Novel Gene Therapy May Express COVID-19 Antibodies in Lungs of Patients for Rapid Protection

    By Kathleen Berger, Executive Director for Science & Technology

    St. Louis-based Precision Virologics has made significant progress on a COVID-19 nasal spray vaccine that’s investigated in a human clinical trial in India, but that’s not all the academic spinoff is working on.

    “We’re using gene therapy,” said David T. Curiel, MD, PhD, Interim CEO for Precision Virologics. “We’re taking the gene for the antibody to express anti-COVID antibodies in the lung.”

    As professor of radiation oncology for Washington University School of Medicine in St. Louis, Curiel’s research team has designed a novel gene therapy using a method of gene transfer to directly express COVID-19 antibodies in the lungs of patients. This would provide rapid protection for those who are infected with COVID-19.

    “This relates to people who have already contracted the disease,” Curiel explained. “So we’re not trying to immunize them, we’re trying to protect them”

    In January 2021, Curiel’s research received an added boost of more than $400,000 from the National Institutes of Health. His lab receives about $2 million a year from the NIH, with considerable funding dedicated to COVID-19 research in 2020. That covered the initial stages of this gene therapy research.

    “We’ve developed gene transfer vectors that deliver genes to the lung, genetically inducing the expression of the antibodies in the lung.”

    The novel vector platform for gene therapy uses a method of gene transfer involving Michael Diamond, MD, PhD, professor of molecular microbiology, and of pathology and immunology at Washington University School of Medicine.

    “Michael Diamond has developed genes for these antibodies so now we just have to put them together and test them in a model system,” said Curiel.

    Diamond is scientific advisor for Precision Virologics.

    “You basically take a piece of the virus, the spike gene which is the target of antibody responses,” explained Diamond. “And then stitch it into what was another virus, an adenovirus. You take the spike gene and you put it in a defective adenovirus. We use it as what we call a vector – a way to get the gene that we want, which in this case is the spike gene – into cells very efficiently because viruses know how to deliver genes. It has the DNA which then encodes the mRNA for the spike gene. And then you produce that protein, and that protein invokes the immune response. But that adenovirus never spreads again. And that induces immunity right there.”

    “The person’s lung makes the antibody right at the sight of action,” added Curiel.

    This is different from what’s offered by pharmaceutical companies like Regeneron and Eli Lily. Those are monoclonal antibody therapies that give pre-formed antibodies.

    “One strategy for people who already have COVID and are sick in the ICU is to give antibodies, like former President Trump received,” said Curiel. “But there are a lot of problems with that. You have to manufacture them, you have to scale them, you have to purify them.”
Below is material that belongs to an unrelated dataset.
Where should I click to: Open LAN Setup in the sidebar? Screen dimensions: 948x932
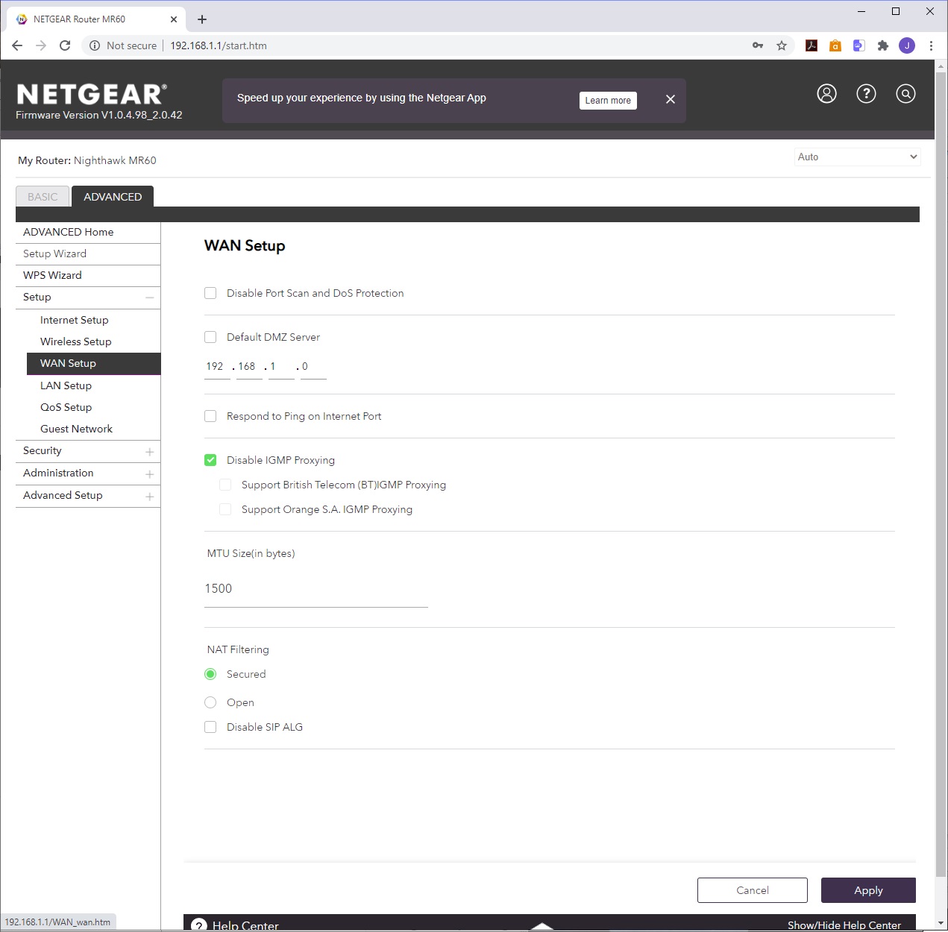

    That’s why Curiel hopes to offer gene transfer an alternative for delivering antibodies. The goal is for the therapy to protect people from COVID-19 if they have been exposed, or to treat them if they are suffering from infection.

    “Our strategy conceivably lets them develop antibodies within hours so we are excited that this can evolve into a rapid protection that compliments the ongoing vaccine efforts,” said Curiel.